Resilience operations exposes the governance gap between recovery capability and recovery accountability. The article shows that enterprises often have tools for backup, response, and continuity, but not a single operating model that binds them together. That is an identity problem as much as an infrastructure problem, because access, restoration, and authorisation all become unstable when ownership is fragmented. The practitioner conclusion is that resilience must be governed as a lifecycle, not assembled ad hoc after disruption.

A few things that frame the scale:

  • The average time to mitigate a leaked secret is 36 hours, highlighting the operational burden of manual remediation processes, according to The 2024 State of Secrets Management Survey.
  • 54% of organisations are dissatisfied with their current secrets management solution because not all secrets are secured, and 43% cite lack of central management.

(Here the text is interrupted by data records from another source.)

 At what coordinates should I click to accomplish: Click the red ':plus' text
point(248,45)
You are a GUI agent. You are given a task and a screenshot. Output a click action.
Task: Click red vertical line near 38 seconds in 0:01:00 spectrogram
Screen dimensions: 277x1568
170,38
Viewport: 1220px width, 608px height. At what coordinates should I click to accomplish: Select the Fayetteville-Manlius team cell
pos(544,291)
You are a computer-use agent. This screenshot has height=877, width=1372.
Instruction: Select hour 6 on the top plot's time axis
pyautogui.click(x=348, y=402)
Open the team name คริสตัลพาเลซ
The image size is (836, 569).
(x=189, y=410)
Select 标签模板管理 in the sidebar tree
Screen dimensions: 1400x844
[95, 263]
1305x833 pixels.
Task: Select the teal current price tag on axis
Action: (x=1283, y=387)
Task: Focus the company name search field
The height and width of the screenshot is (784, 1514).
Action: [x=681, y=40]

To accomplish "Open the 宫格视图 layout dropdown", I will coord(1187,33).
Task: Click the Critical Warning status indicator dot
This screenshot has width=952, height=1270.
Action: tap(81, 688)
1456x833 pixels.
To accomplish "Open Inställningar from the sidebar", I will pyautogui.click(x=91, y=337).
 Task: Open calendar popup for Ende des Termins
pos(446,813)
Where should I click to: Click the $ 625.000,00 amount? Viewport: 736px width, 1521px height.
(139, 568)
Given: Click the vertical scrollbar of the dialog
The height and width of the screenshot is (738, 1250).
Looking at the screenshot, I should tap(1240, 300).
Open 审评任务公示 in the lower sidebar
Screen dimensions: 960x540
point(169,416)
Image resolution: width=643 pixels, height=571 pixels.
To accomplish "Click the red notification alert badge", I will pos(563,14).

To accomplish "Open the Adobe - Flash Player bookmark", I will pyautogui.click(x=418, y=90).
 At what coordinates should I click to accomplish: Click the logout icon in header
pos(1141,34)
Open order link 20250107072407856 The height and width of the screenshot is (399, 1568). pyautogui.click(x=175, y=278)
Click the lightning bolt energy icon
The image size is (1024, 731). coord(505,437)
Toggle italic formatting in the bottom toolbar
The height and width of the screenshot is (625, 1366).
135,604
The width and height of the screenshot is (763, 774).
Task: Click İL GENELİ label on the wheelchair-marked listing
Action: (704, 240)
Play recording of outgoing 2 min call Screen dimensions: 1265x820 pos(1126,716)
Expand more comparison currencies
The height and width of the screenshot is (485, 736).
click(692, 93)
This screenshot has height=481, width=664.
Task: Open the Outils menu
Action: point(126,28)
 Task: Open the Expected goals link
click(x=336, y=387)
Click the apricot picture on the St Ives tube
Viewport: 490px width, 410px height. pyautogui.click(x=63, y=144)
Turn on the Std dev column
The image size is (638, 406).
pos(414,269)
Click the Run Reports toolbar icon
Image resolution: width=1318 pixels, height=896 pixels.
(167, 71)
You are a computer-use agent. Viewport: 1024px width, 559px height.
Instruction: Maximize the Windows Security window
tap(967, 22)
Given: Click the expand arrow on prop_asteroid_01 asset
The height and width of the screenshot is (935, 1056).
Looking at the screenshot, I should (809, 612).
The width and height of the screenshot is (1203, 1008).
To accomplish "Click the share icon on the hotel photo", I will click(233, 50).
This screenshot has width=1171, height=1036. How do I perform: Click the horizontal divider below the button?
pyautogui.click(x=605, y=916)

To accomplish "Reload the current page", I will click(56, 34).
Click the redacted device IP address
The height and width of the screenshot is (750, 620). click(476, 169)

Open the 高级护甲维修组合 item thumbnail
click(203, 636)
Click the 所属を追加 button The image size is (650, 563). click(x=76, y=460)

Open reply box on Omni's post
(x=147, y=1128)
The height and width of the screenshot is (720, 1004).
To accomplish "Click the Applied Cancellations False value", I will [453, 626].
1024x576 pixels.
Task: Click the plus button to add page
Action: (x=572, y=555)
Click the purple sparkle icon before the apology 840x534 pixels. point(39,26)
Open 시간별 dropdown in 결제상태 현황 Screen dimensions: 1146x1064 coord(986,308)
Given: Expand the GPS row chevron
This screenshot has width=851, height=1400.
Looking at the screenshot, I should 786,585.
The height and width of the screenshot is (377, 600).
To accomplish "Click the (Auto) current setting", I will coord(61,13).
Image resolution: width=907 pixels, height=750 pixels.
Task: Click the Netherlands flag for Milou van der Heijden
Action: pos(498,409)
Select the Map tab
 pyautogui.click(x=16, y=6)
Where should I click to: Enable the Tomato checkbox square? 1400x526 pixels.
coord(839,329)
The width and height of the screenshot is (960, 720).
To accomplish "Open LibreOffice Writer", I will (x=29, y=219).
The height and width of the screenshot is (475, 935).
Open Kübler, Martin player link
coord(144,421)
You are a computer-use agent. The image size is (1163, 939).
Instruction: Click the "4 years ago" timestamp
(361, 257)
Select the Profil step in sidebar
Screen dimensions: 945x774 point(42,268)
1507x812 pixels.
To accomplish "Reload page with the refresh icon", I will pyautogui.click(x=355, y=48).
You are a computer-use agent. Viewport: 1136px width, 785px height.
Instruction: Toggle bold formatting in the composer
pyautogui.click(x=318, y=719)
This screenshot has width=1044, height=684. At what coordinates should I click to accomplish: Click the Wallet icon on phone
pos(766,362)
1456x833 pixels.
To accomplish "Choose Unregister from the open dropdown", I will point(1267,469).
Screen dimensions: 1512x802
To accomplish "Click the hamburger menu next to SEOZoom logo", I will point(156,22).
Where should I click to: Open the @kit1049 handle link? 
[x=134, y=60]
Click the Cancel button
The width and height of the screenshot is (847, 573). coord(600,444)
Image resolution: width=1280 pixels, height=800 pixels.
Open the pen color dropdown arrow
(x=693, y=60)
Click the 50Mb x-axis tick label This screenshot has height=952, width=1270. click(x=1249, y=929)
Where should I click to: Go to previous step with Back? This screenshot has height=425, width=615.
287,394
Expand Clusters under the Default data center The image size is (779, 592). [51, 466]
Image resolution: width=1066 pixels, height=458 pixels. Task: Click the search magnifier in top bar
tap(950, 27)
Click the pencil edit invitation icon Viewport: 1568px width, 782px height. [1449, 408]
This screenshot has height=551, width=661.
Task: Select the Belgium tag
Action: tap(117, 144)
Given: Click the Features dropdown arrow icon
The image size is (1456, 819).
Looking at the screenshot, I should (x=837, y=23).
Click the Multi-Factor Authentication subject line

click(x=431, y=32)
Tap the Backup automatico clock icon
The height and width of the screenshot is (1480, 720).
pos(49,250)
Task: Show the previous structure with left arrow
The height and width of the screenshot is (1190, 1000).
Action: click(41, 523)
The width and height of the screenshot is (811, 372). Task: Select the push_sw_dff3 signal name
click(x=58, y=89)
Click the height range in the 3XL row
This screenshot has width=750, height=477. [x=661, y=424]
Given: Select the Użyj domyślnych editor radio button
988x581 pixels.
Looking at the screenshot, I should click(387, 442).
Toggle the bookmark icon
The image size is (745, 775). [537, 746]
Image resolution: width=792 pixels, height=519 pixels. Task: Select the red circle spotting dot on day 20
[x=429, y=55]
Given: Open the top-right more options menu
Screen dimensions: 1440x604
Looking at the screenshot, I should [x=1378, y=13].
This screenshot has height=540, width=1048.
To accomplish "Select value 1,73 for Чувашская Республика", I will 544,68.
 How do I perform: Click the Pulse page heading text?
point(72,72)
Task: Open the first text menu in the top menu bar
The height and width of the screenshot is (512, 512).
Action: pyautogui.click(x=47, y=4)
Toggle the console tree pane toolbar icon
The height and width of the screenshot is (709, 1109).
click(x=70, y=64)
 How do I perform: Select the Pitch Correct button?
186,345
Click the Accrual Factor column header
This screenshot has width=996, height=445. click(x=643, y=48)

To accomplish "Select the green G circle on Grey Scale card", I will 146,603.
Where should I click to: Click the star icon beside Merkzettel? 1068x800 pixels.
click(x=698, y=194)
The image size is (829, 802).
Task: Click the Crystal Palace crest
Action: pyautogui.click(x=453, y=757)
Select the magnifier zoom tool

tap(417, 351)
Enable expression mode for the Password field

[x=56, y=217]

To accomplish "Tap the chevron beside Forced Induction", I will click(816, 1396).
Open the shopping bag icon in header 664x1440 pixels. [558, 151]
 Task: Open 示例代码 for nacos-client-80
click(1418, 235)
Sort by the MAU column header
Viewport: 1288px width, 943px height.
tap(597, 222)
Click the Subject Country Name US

A question worth separating out:

Q: Who should be accountable for resilience operating models in identity-heavy environments?

A: Executive sponsorship matters because resilience spans business risk, infrastructure recovery, and identity governance. The CEO, CIO, CTO, CISO, and business leaders should define outcomes and priorities, while operational teams implement the playbooks. Without top-level accountability, resilience becomes a collection of local optimisations instead of a strategic discipline.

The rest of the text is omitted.